The Haisla agreement involves property in the Douglas Channel near the deepwater port at Kitimat which three partnerships have identified as a possible location for their planned LNG terminals.

But the Haisla land is outside specific areas selected by the Apache-operated Kitimat LNG project, the Shell Canada-operated LNG Canada venture and a small project by a consortium of natural gas producers.

However, a partnership of Imperial Oil and ExxonMobil is in the “early stages” of an LNG feasibility study, although it has yet to release any indications of where it might locate a terminal.

Agreement provides certainty

British Columbia Aboriginal Relations Minister Ida Chong said in a statement that the Haisla agreement will “provide certainty for investors.
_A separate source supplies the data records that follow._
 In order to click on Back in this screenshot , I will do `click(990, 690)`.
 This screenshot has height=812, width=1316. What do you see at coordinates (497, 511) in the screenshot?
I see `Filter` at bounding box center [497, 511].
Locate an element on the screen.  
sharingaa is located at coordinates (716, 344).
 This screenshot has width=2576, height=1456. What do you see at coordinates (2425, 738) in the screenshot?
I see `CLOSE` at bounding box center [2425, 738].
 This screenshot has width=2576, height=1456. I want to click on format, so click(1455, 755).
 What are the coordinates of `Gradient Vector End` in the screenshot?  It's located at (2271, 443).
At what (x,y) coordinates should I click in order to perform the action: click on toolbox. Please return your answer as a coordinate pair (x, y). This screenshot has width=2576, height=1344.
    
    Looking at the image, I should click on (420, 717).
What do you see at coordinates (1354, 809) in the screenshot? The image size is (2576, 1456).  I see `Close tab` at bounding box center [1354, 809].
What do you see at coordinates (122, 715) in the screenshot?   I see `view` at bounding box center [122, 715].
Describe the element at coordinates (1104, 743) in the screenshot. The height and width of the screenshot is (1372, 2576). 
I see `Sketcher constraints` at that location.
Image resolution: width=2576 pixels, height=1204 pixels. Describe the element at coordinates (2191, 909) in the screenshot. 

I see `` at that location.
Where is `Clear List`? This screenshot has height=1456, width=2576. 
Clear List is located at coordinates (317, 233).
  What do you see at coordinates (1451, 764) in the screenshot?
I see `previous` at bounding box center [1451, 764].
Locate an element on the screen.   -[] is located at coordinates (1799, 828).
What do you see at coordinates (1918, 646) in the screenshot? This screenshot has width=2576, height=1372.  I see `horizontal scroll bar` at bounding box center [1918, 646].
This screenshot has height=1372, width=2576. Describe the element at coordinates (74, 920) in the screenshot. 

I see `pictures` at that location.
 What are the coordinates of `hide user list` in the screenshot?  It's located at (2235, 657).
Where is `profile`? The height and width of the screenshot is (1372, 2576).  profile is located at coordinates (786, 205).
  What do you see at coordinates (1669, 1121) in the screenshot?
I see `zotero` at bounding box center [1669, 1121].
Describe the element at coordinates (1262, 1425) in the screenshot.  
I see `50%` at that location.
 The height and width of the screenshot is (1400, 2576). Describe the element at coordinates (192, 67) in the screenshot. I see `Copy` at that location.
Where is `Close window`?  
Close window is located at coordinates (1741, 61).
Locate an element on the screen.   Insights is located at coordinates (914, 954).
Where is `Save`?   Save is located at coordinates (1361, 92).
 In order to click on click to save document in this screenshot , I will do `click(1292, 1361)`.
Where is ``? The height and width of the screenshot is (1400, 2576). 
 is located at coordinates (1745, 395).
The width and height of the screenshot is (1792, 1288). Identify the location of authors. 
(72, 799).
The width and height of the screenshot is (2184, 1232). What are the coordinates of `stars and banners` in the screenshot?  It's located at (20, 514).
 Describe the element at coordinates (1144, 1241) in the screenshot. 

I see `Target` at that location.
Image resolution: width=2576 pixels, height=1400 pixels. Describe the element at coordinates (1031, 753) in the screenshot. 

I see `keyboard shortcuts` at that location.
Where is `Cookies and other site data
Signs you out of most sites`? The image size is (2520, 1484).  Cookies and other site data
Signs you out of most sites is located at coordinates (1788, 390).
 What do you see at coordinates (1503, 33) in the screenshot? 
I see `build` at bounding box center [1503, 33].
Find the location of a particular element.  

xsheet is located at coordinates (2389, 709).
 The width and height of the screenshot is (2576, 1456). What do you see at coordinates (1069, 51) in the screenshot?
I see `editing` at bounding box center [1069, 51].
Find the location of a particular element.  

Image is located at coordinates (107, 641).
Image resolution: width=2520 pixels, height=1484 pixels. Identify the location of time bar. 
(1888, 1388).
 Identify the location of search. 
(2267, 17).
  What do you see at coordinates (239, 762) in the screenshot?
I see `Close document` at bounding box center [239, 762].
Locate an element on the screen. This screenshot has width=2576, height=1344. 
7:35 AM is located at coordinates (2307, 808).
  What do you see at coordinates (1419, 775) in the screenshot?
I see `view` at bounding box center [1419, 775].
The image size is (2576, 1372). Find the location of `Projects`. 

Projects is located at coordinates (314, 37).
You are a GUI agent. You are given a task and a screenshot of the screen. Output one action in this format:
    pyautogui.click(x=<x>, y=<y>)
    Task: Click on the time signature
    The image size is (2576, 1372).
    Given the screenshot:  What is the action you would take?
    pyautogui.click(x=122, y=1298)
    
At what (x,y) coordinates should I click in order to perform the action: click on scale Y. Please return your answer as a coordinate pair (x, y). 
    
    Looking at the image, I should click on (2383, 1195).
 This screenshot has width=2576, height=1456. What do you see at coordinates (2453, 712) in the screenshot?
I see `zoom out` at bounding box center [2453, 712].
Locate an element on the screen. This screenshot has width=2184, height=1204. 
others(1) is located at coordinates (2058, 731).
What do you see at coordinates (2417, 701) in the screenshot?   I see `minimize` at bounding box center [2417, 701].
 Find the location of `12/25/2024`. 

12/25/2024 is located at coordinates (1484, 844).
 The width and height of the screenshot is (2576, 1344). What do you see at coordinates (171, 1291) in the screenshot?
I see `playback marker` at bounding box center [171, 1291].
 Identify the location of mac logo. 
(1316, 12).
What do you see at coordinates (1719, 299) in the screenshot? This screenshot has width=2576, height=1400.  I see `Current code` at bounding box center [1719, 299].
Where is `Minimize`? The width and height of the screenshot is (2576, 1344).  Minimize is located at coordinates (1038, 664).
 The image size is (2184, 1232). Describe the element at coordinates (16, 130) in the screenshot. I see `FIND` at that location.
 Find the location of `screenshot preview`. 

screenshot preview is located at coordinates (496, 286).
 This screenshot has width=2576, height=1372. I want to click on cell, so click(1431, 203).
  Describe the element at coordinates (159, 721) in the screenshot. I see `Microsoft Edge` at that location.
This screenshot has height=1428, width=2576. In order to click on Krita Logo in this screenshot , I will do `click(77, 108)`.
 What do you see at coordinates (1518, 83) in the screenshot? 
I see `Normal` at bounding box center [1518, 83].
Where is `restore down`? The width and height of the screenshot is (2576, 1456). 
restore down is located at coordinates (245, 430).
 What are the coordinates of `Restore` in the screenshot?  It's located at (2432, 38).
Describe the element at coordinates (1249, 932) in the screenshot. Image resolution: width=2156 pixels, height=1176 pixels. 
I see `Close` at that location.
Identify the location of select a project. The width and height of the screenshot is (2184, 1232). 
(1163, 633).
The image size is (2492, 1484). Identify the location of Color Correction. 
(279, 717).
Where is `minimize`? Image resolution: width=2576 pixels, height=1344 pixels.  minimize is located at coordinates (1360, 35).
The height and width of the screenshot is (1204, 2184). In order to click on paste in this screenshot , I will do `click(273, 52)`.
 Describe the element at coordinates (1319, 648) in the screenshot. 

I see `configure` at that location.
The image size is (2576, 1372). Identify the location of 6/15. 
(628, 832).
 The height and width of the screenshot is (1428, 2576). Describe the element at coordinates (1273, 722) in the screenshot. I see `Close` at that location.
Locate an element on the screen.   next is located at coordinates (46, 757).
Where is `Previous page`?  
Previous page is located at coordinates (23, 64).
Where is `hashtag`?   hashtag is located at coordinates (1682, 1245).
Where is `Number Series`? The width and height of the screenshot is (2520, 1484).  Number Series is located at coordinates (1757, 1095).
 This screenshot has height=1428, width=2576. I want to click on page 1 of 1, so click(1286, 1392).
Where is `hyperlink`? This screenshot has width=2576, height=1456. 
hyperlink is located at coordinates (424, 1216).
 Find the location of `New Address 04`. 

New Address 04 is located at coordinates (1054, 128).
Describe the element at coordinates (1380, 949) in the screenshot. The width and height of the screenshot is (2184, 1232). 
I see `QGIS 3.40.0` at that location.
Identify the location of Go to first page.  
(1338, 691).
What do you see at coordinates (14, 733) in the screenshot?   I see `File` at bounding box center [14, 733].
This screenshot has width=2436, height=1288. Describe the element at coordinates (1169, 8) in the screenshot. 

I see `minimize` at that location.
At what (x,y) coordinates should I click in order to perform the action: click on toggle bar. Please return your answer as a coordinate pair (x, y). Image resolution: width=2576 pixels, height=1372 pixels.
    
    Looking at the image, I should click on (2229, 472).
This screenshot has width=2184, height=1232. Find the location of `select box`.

It will also ensure that First Nations have a meaningful role in the decisions about land and resources that could affect their rights.”

The deal gives the Haisla rights to secure leases for up to 60 years, or the ability to buy the land outright, although the price in either case will not be made public.

Haisla chief councilor Ellis Ross said the land is viewed as an “essential element in building a strong and sustainable economic future for the Haisla people.”

The agreement could pre-empt any disagreement between the Haisla and LNG proponents and head off the opposition from First Nations that post one of the biggest hurdles to Enbridge’s plans to build its Northern Gateway oil sands crude pipeline to Kitimat.

Spectra-BG pipeline

The other most recent LNG-related development occurred Sept. 10 when Spectra Energy and the BG Group announced a deal for a pipeline to carry natural gas to Prince Rupert on the British Columbia coast to support an LNG project that could cost C$20 billion.

The 510-mile, 42-inch-diameter pipeline is being designed to carry 4.2 billion cubic feet per day. A final investment decision is expected in 2015 and the tentative in-service date is 2019.

The BG Group and Malaysia’s Petronas are both considering a terminal at Prince Rupert, 120 miles northwest of Kitimat.

The British Columbia government said that two other companies it would not name are also interested in the Prince Rupert region and Doug Bloom, president of Spectra’s Western Canadian transmission operations, confirmed other companies are also interested in B.C.’s export gas potential, but “have chosen to not yet make themselves public.”

“The government has done a very good job of putting British Columbia on the map and there are a lot of good companies looking at where and how they can do business in the province,” he said.

Bloom said that in the end it is possible that several LNG export terminals will be developed in British Columbia beyond the government’s declared goal of having three projects up and running by 2020.

Spectra Chief Executive Officer Greg Ebel said in August that the pipeline planned for BG Group will likely spur further investment in B.C. by his company, which currently transports 60 percent of the gas produced in the province.

“We are ideally positioned to create further value for our investors by leveraging surplus B.C. natural gas supplies and facilitating export to high-demand markets in Asia,” generating multiple opportunities to increase Spectra’s gas gathering and processing facilities.